¿Por qué un ratón? Un roedor, que en otras circunstancias nos asustaría, es el personaje mágico en el que ponemos nuestra primera gran confianza. Nos abandonamos al sueño seguros de que se deslizará por la noche bajo nuestra almohada para llevarse el diente de leche y dejarnos en su lugar un regalo preciadísimo.
¿Por qué un ratón? Seguramente muchos me responderían que el Ratón Pérez no es exactamente un roedor, que al menos no responde a la idea más o menos repugnante que tenemos de estos animales. Me responderían que el Ratón Pérez es “un ratón muy pequeño, con sombrero de paja, lentes de oro, zapatos de lienzo crudo y una cartera roja, terciada a la espalda”. Así lo describió el jesuita Luis Coloma, a quien se le atribuye la paternidad del personaje desde que a finales del siglo XIX escribiera –por encargo de la Casa Real– un cuento para el rey Alfonso XIII, entonces niño de ocho años, con motivo de haber perdido su primer diente.
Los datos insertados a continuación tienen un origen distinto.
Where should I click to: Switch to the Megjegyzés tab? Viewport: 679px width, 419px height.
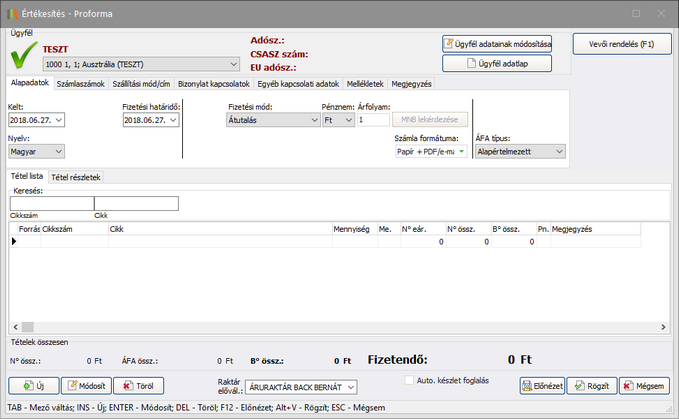tap(412, 84)
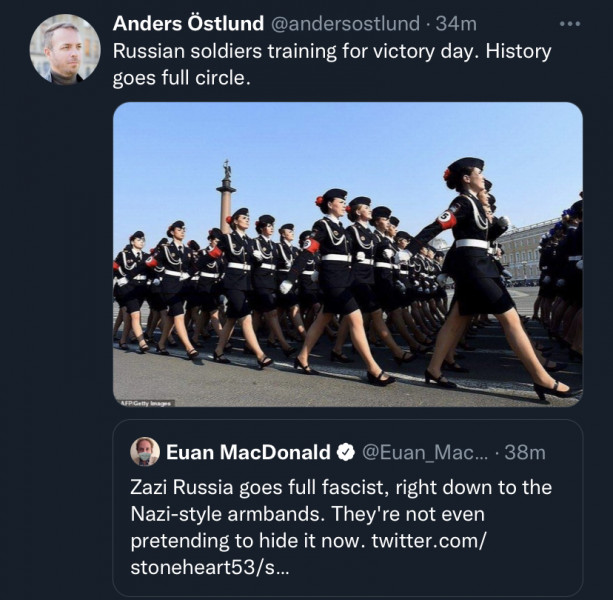Open the Anders Östlund display name
This screenshot has width=613, height=600.
click(x=188, y=23)
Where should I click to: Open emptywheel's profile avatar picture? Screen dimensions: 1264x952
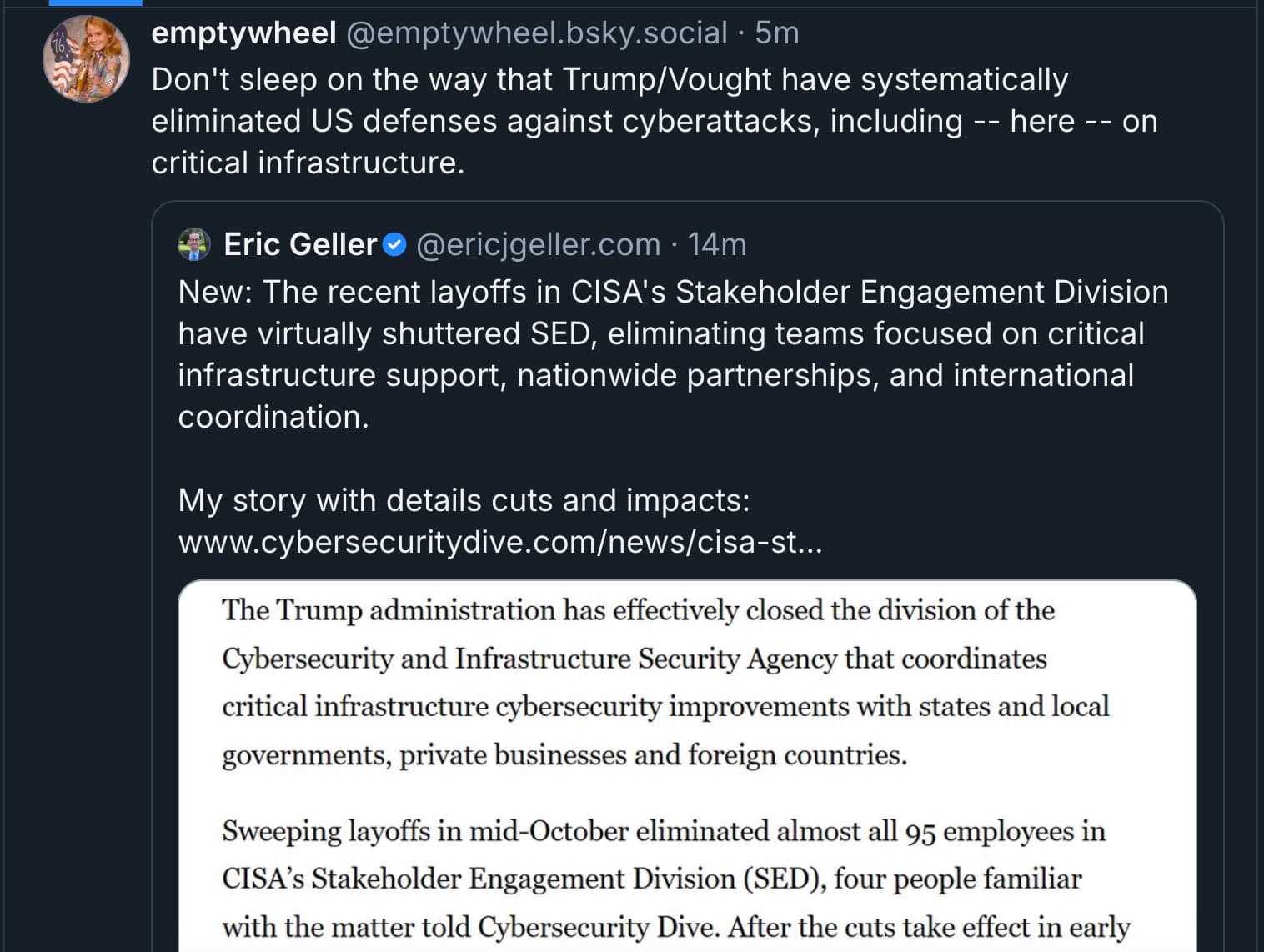click(x=86, y=58)
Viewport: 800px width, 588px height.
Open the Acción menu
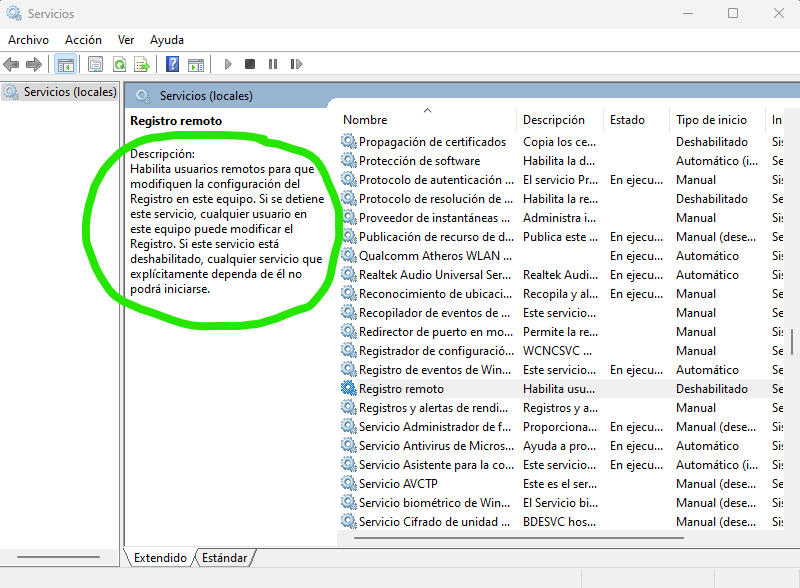(x=83, y=40)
Sin embargo, el tal ratón llevaba siglos en nuestra tradición cultural, menos adornado, eso sí, y sobre todo más apegado a su condición de roedor.
La vinculación de ratones, ardillas, castores o lirones a la mudanza de dientes se expresó en las costumbre de colgar del cuello o de la cintura del niño la mandíbula de alguno de estos animales, evidentes representantes de una dentadura poderosa. Garantes de un crecimiento sano y fuerte, estos amuletos acompañaron ensalmos y conjuros que a su vez firmaban con la palabra la calidad del futuro incisivo. En diversas zonas de la Península el folklorista José Manuel Fraile ha recogido textos como éste: “Este diente tiro al techo / pa que me salga otro más derecho, / este diente tiro al alto / pa que me salga otro más largo”. Y la tradición oral sefardí, testimoniando siempre lo que fuimos (o lo que no alcanzamos a ser) es prolija en conjuros similares: “Pocico, pocico, / toma este dientecito, / al año que viene / dame uno nuevecico” salmodian aún los niños turcos.
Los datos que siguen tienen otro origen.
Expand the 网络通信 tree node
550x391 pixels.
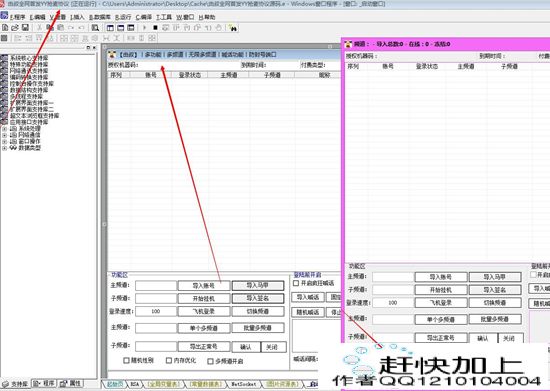(5, 135)
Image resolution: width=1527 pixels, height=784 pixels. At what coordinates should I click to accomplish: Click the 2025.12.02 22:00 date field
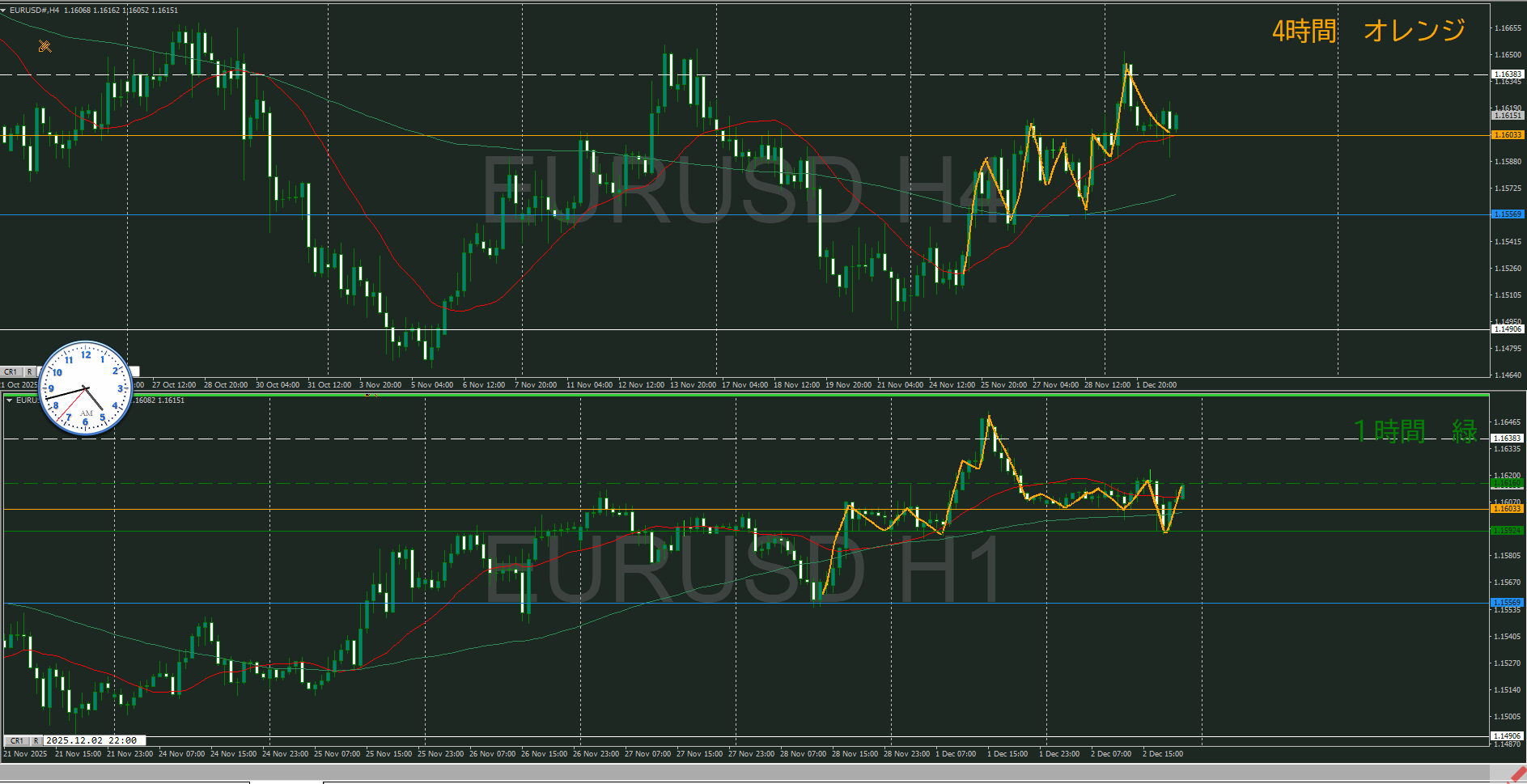click(91, 740)
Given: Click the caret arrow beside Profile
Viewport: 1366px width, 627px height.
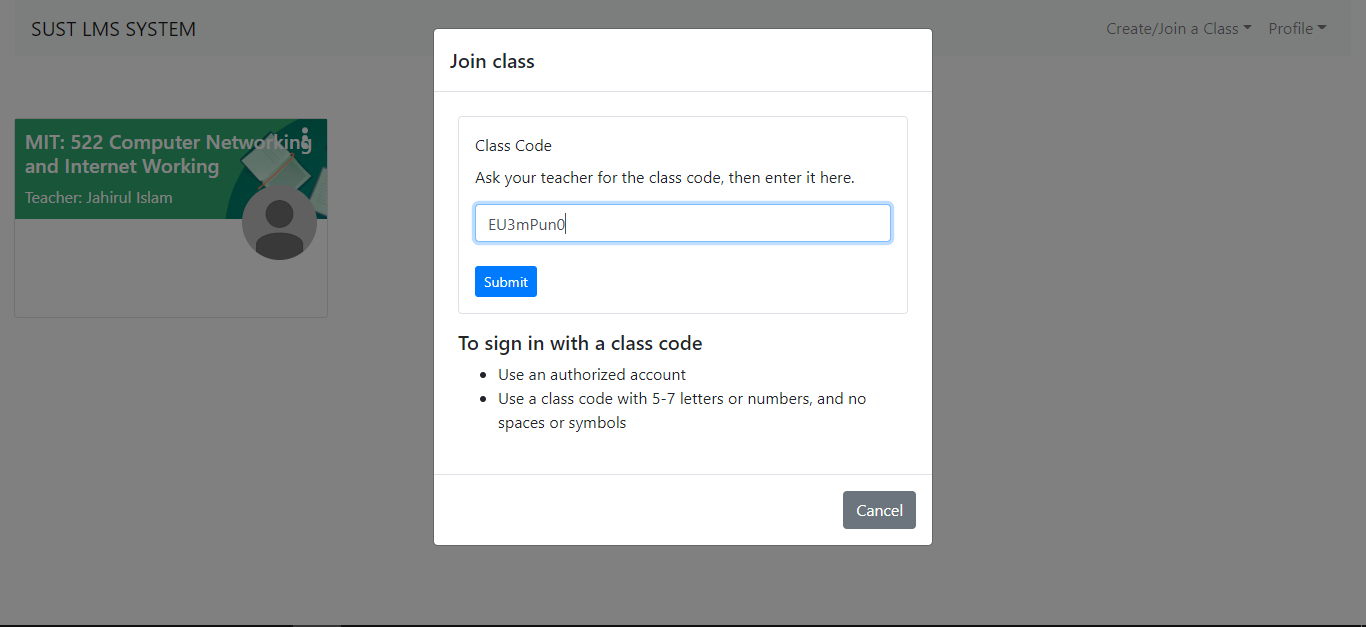Looking at the screenshot, I should pos(1322,29).
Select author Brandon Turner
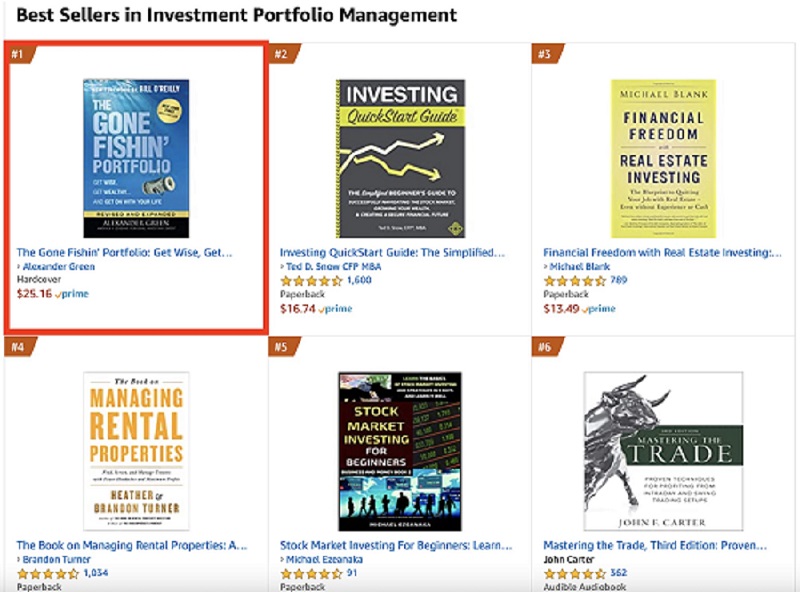The width and height of the screenshot is (800, 592). [53, 560]
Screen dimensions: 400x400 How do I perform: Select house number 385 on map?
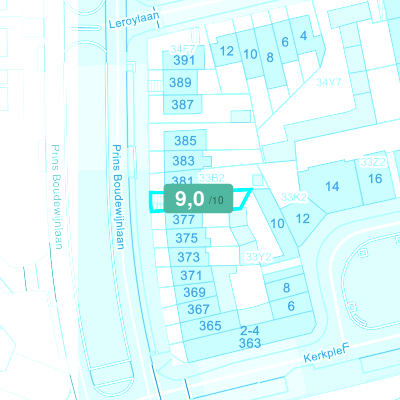pyautogui.click(x=185, y=141)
Tejados y pozos. Los dientes inferiores se tiraban hacia arriba para que hacia arriba, derechos y largos, crecieran; los superiores iban a lo más profundo del pozo para que hacia abajo alcanzaran su fuerza. Aquellos deseos avisaban al niño de que una dentadura fuerte lo defendería en el futuro de algunas pérdidas inevitables, y lo preparaban para sentirse capaz de batallar contra lo aciago. Miguel Hernández, que fue niño pastor, habla de todo eso cuando celebra los cinco primeros jazmines de su hijo en La nana de la cebolla, y también cuando se rebela contra la muerte de su amigo Ramón Sijé y quiere desenterrarlo “a dentelladas secas y calientes”.
La cultura anglosajona, más dada que nosotros a la construcción de mundos fantásticos, tiene en el Hada de los Dientes su equivalencia de nuestros roedores. Esa tendencia a esquivar la realidad, a hacerla menos evidente, ya se percibe en la interpretación que hace Luis Coloma del Ratón de los dientes, al que el escritor dibuja como lo han acabado imponiendo el siglo XX y Disney, uno de sus grandes demiurgos. Versión blanda de uno de los momentos más duros –y más apasionantes y decisivos– en la vida del ser humano, el de la mudanza dental.
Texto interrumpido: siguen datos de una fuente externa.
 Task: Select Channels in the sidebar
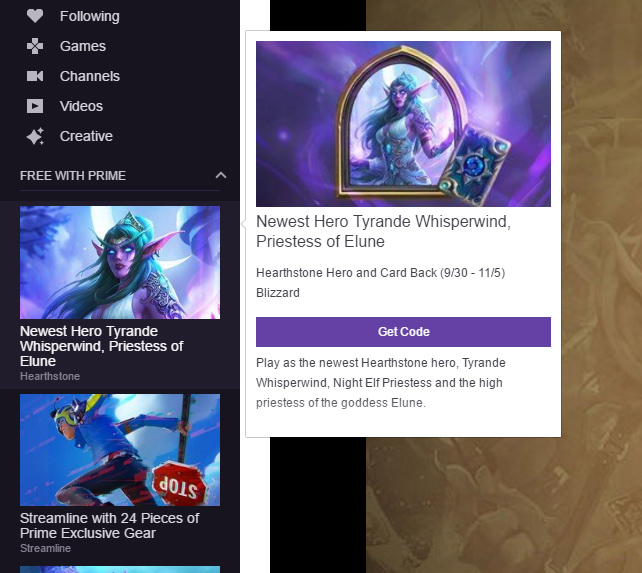pyautogui.click(x=90, y=76)
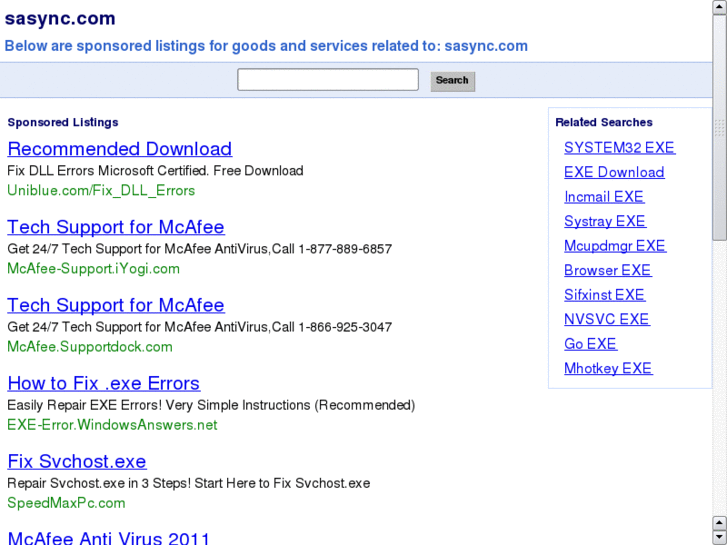Click inside the search text field

[328, 80]
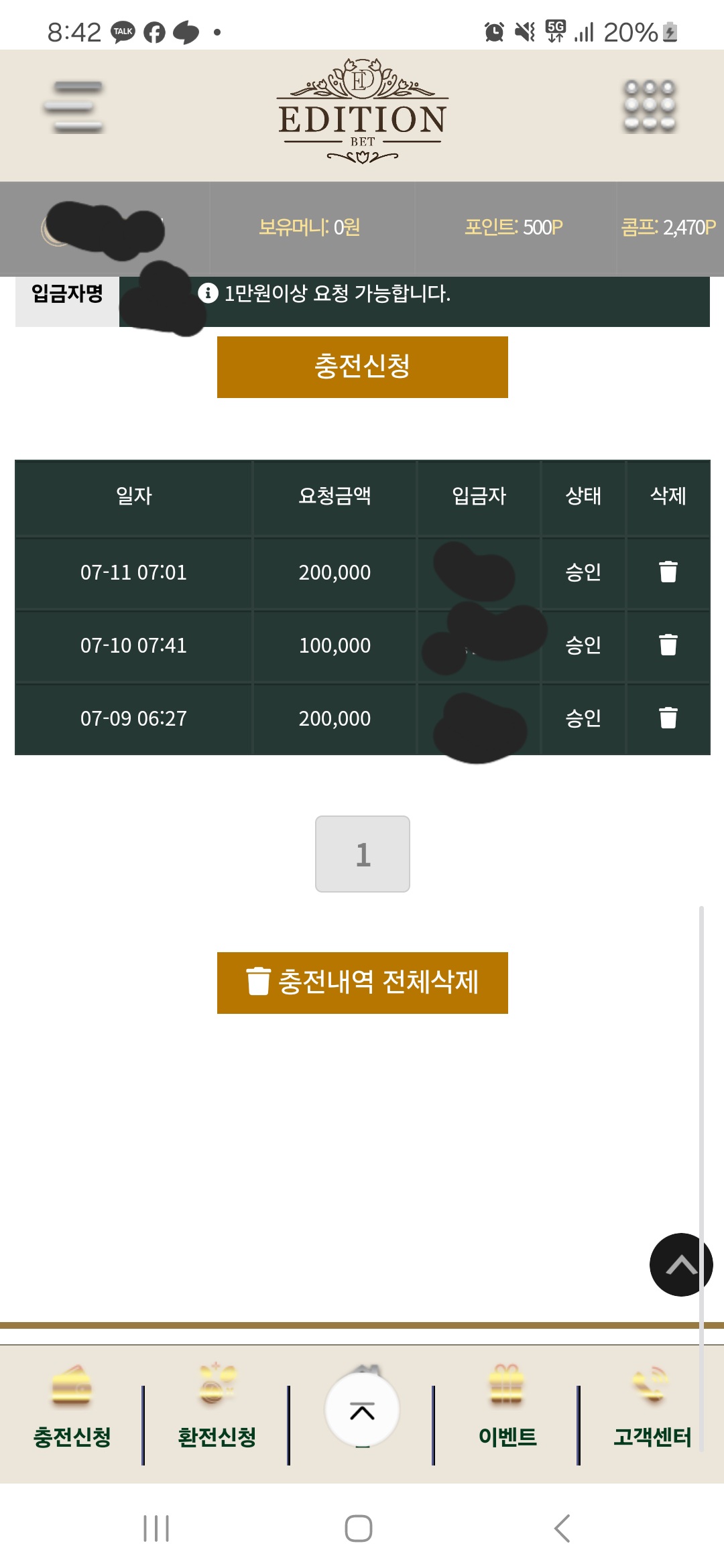The image size is (724, 1568).
Task: Tap the 콤프 2,470P display
Action: (x=668, y=228)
Quizás más y mejor por todos nosotros hubiera hecho Coloma dando el protagonismo de su cuento a Maritxu la del tejado, que fue la encargada en el País Vasco de recoger los dientes que los niños lanzaban al alero de sus casas. Pero me temo que Maritxu tampoco tendría visos de ser aceptada por las paternidades mcdonalizadas de las últimas décadas: ¿una mujer que vive en el tejado? Salvaje o bruja.
No sé si hago un flaco favor a los niños cuyos padres lean esto. Como sepan que quien nos visita con nocturnidad y alevosía es un roedor, van a acabar con él y a sustituirlo por el hada de los dientes o algo peor.